Cela se vérifie, et on peut donc craindre que de nombreux futurs retraités connaîtront une grande frustration s’ils ne disposent pas d’économies supplémentaires. Car l’AVS et la prévoyance professionnelle seules ne permettent pas de réaliser les nombreux rêves que l’on a pour sa retraite. Et ce n’est d’ailleurs pas leur rôle. Elles sont là pour assurer le maintien du niveau de vie habituel de manière appropriée. Mais pour les rêves plus ambitieux, c’est la prévoyance individuelle qui intervient.
Les adultes de moins de 25 ans doivent d’abord faire leur place au niveau professionnel, ils veulent vivre ces jeunes années de manière intense et commencent parfois à penser à fonder une famille. La constitution d’un troisième pilier n’est pas vraiment au centre de leurs préoccupations. L’argent déposé sur le compte d’épargne peut aussi être facilement utilisé pour la consommation, les vacances ou un achat, ce qui a également son importance pour des actifs aux revenus mensuels bien inférieurs à CHF 6’000. Les priorités sont alors plutôt le financement de la famille, du logement ou de la formation des enfants. Ce groupe a toutefois lui aussi tout intérêt à effectuer des versements dans le cadre du troisième pilier fiscalement privilégié – on devrait toujours avoir un peu d’argent à mettre dans la constitution d’une prévoyance individuelle.
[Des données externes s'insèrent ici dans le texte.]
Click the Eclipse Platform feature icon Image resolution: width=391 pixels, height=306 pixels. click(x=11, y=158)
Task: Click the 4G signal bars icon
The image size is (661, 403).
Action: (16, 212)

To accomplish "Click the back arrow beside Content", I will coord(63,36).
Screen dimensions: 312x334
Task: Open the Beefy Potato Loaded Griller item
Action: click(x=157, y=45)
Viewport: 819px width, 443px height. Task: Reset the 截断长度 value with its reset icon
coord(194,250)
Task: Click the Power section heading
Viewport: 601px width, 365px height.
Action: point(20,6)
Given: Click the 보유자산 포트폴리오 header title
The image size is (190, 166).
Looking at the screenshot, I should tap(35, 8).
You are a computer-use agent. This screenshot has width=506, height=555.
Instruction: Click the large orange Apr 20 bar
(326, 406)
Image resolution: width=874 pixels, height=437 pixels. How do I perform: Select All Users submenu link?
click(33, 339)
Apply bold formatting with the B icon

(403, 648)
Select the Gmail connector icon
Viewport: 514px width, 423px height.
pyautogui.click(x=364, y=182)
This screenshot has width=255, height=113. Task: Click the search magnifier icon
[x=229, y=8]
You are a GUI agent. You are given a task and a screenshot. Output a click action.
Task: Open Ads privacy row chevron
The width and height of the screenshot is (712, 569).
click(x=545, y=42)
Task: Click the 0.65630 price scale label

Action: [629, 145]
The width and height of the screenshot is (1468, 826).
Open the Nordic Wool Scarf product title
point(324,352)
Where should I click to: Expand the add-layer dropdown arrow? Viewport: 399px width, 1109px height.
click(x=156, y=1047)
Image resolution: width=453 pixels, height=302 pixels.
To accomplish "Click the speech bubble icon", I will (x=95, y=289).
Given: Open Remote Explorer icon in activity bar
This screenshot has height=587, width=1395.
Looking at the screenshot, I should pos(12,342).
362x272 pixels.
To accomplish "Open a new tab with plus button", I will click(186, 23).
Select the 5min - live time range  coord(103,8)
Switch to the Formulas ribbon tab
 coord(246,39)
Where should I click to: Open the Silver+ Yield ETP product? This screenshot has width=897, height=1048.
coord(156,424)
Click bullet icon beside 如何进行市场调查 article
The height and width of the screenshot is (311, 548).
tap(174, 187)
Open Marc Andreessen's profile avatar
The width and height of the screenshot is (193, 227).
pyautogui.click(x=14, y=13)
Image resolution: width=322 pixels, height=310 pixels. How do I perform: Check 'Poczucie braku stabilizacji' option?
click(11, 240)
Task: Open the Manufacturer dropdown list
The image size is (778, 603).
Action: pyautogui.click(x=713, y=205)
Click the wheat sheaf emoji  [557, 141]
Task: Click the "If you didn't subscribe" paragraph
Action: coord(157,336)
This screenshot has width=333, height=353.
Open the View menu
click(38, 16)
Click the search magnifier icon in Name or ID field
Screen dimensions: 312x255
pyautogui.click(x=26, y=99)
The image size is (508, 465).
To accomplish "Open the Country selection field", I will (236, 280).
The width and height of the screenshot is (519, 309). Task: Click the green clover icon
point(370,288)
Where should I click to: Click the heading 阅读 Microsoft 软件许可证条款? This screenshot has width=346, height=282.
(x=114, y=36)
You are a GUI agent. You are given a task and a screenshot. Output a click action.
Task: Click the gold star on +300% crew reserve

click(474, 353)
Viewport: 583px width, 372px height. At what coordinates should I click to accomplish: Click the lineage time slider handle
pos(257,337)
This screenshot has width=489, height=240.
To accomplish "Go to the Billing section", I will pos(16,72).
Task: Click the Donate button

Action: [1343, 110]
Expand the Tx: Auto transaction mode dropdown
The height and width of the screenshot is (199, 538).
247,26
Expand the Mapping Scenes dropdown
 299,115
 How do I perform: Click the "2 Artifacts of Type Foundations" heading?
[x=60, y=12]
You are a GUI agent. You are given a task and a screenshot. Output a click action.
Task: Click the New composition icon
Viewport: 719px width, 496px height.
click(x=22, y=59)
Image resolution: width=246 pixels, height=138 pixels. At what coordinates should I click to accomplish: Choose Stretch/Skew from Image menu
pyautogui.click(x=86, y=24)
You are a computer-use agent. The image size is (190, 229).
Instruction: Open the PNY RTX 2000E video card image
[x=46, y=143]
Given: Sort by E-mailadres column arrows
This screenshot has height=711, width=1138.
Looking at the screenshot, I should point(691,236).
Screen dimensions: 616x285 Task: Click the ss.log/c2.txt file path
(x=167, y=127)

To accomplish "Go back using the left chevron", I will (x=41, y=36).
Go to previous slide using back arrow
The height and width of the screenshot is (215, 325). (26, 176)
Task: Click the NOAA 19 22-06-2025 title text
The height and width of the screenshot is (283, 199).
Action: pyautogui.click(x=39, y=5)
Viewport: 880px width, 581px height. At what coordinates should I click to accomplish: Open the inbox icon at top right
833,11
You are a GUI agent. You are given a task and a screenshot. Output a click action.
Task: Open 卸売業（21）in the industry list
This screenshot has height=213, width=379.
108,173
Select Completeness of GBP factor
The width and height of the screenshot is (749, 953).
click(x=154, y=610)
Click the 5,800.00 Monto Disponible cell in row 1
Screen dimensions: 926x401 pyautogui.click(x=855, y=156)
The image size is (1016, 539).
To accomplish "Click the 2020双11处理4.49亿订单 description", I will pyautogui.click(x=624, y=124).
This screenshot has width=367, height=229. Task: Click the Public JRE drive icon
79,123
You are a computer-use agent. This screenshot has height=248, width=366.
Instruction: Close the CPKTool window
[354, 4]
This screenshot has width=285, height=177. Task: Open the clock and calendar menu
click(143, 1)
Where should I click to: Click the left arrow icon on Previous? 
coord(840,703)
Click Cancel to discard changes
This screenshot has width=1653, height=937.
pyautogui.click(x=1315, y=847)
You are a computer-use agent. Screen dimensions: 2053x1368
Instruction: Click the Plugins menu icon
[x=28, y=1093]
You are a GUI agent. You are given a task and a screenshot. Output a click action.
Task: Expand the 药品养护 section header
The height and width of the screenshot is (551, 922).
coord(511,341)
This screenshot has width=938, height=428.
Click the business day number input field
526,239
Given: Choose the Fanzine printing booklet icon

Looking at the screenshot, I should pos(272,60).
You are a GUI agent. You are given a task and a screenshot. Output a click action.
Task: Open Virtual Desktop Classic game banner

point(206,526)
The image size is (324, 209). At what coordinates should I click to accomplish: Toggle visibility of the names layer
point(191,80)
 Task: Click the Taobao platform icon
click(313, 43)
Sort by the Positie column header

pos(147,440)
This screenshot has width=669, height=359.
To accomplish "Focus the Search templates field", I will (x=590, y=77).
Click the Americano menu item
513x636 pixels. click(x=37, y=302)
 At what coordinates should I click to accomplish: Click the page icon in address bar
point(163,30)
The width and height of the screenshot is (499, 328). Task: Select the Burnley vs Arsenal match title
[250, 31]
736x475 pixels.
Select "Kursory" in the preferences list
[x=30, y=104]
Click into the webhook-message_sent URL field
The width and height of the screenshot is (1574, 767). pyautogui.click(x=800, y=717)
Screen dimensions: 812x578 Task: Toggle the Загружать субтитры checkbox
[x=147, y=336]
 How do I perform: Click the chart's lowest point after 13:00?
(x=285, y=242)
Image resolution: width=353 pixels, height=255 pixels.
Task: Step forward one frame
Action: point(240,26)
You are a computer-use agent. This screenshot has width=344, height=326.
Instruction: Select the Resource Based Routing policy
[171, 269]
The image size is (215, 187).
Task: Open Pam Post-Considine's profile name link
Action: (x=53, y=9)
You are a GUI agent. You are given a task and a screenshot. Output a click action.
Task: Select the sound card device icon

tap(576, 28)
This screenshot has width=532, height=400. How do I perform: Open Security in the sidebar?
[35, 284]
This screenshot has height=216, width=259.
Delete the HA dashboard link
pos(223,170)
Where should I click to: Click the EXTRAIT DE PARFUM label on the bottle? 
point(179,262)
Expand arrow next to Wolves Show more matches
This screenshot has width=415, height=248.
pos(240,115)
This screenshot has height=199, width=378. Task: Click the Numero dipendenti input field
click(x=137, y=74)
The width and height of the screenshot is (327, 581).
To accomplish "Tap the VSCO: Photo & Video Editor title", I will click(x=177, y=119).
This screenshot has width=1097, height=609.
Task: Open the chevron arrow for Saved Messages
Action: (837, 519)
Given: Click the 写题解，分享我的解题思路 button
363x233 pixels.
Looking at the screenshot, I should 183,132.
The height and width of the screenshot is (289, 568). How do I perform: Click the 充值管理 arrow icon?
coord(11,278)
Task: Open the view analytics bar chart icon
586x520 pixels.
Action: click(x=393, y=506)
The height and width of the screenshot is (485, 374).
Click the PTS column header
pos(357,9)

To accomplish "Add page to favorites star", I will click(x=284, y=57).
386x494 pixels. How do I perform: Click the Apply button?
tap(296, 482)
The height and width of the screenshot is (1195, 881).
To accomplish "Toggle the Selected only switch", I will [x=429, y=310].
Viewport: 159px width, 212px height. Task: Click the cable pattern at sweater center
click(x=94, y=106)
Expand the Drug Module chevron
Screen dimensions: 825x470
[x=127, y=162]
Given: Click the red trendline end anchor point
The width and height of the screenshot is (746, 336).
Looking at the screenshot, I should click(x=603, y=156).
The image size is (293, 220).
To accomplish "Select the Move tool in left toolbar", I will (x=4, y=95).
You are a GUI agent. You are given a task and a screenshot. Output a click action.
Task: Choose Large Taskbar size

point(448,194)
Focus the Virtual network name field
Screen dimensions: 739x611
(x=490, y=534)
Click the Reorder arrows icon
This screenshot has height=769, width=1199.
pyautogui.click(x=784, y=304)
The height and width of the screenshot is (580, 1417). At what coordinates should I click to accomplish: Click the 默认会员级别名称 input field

En outre, un compte d’épargne n’offre aucun avantage fiscal, ni même un taux d’intérêt significatif actuellement. Un compte ne se prête donc pas à la prévoyance individuelle à long terme.
Je dois d’abord préciser que je ne veux en aucun cas souffrir du mal typique des retraités, à savoir le manque de temps chronique. Je voudrais aborder cette nouvelle tranche de vie de manière à la fois consciente et très ouverte, en laissant les choses se faire. J’ai fondé une petite entreprise de conseil pour partager mes connaissances et ma longue expérience de la prévoyance vieillesse avec divers acteurs. Et j’ai aussi des projets de voyages. En outre, je lirai beaucoup et me mettrai peut-être à l’ordinateur pour lancer un blog ou écrire un livre – je ne manque pas d’histoires passionnantes à raconter. Par ailleurs, je me réjouis de pouvoir consacrer plus de temps à mon épouse, à ma famille et à mes amis!
Le 01.07.2020, Hedwig Ulmer a pris la direction du domaine Prévoyance professionnelle d’Helvetia.